Das Bröckeln der „alten Kruste“ Blair

Nach seiner ersten großen parlamentarischen Niederlage in acht Jahren an der Macht ist der britische Premier angeschlagen. Er findet die Labour-Dissidenten, die seine Verschärfung der Antiterrorgesetze kippten, „völlig verantwortungslos“

„Das letzte Quaken einer lahmen Ente“„Fang schon mal an zu packen, Cherie“

VON RALF SOTSCHECK

Der britische Innenminister Charles Clarke stellte sich gestern schützend vor den angeschlagenen Tony Blair. Er nahm die Schuld für die erste Unterhaus-Niederlage der Labour-Regierung seit ihrem Amtsantritt 1997 auf sich. „Meine Annahme, dass es eine Mehrheit im Unterhaus für die 90-Tage-Regelung gab, hat sich leider als falsch herausgestellt“, sagte er.

Am Vorabend hatte das Unterhaus die Gesetzesvorlage der Regierung, wonach Terror-Verdächtige in Zukunft 90 Tage lang ohne Anklage festgehalten werden dürfen, mit einer überraschend deutlichen Mehrheit von 31 Stimmen abgelehnt. Blair und sein Namensvetter, Polizeichef Ian Blair, müssen sich mit der Erweiterung der Internierung von 14 auf 28 Tage begnügen, die später am Abend mit 33 Stimmen Mehrheit abgesegnet wurde.

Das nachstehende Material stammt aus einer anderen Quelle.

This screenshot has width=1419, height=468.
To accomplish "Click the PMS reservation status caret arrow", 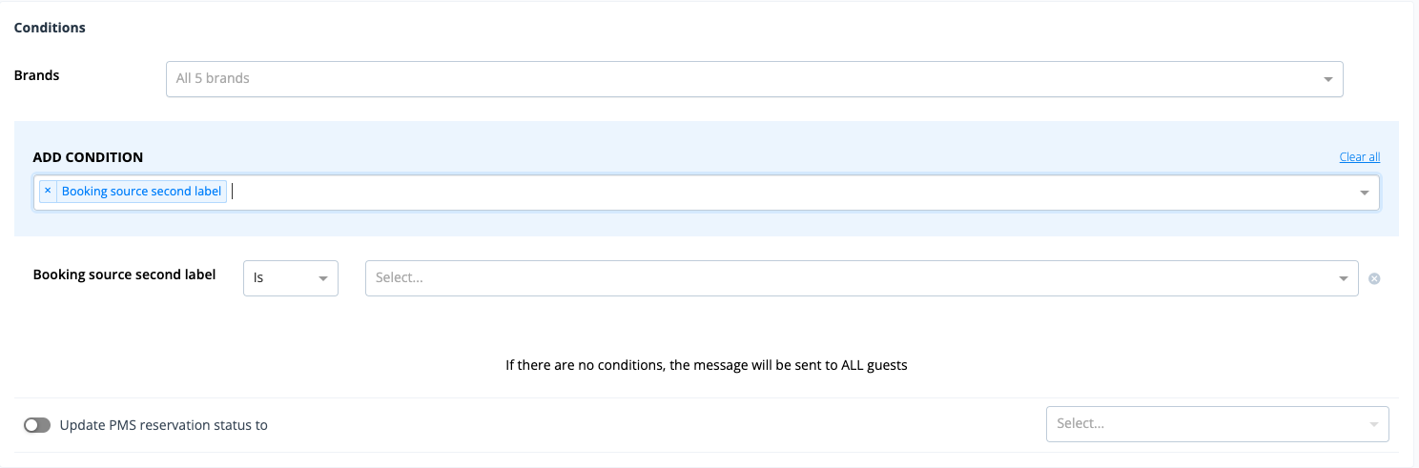I will pyautogui.click(x=1374, y=424).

Die Gesetzesvorlage ging gestern in dritter Lesung durch das Unterhaus und liegt nun dem Oberhaus zur Abstimmung vor. Nachdem der umstrittenste Punkt aus dem Gesetz gestrichen worden ist, sind keine weiteren Schwierigkeiten zu erwarten.

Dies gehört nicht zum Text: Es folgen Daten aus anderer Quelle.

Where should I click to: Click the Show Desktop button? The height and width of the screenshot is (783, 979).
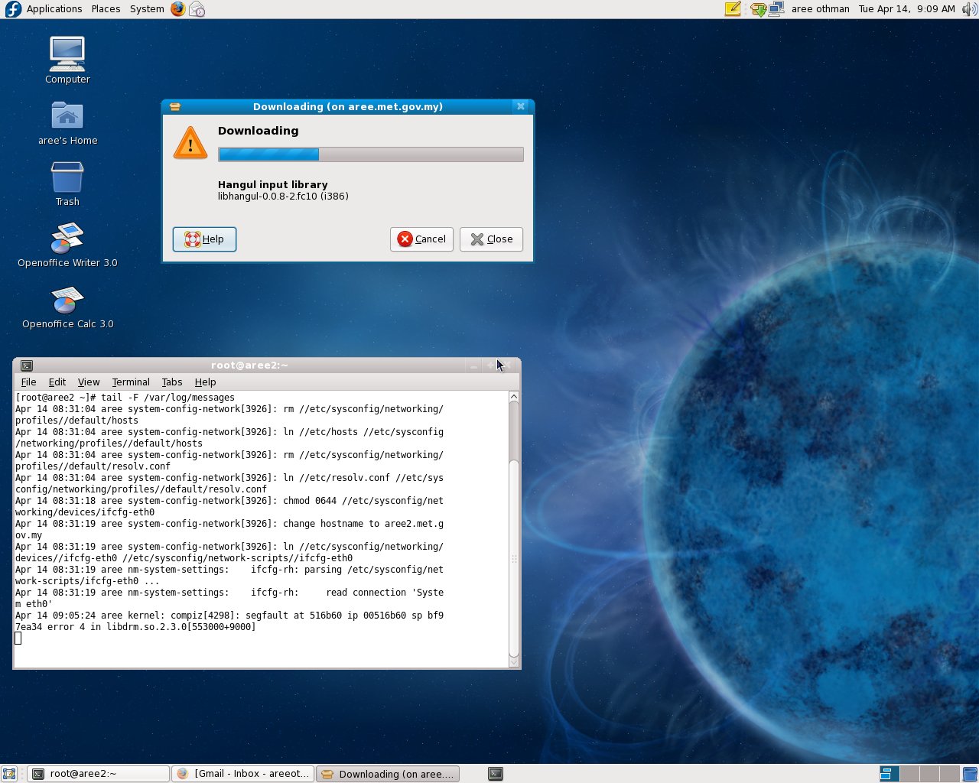[x=9, y=774]
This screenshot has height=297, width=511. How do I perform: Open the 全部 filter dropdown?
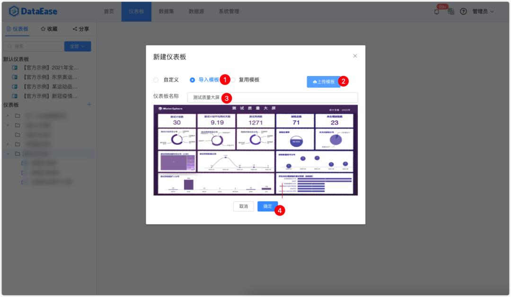(x=77, y=46)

Clarke hatte geahnt, dass die Sache schief gehen würde, und den Premierminister im Vorfeld zu einem Kompromiss gedrängt. Blair ließ sich jedoch nicht beirren. Der Innenminister haderte gestern nun mit den „Serien-Dissidenten“ in der Labour Party. „Es gibt eine Gruppe von Leuten, die Tony Blair bei jeder Gelegenheit eins auf die Nase geben wollen“, sagte er. „Sie verschwören sich mit den Tories.“ Am Mittwoch waren es 49 Labour-Abgeordnete, darunter elf frühere Kabinettsminister, die den Fraktionszwang ignorierten.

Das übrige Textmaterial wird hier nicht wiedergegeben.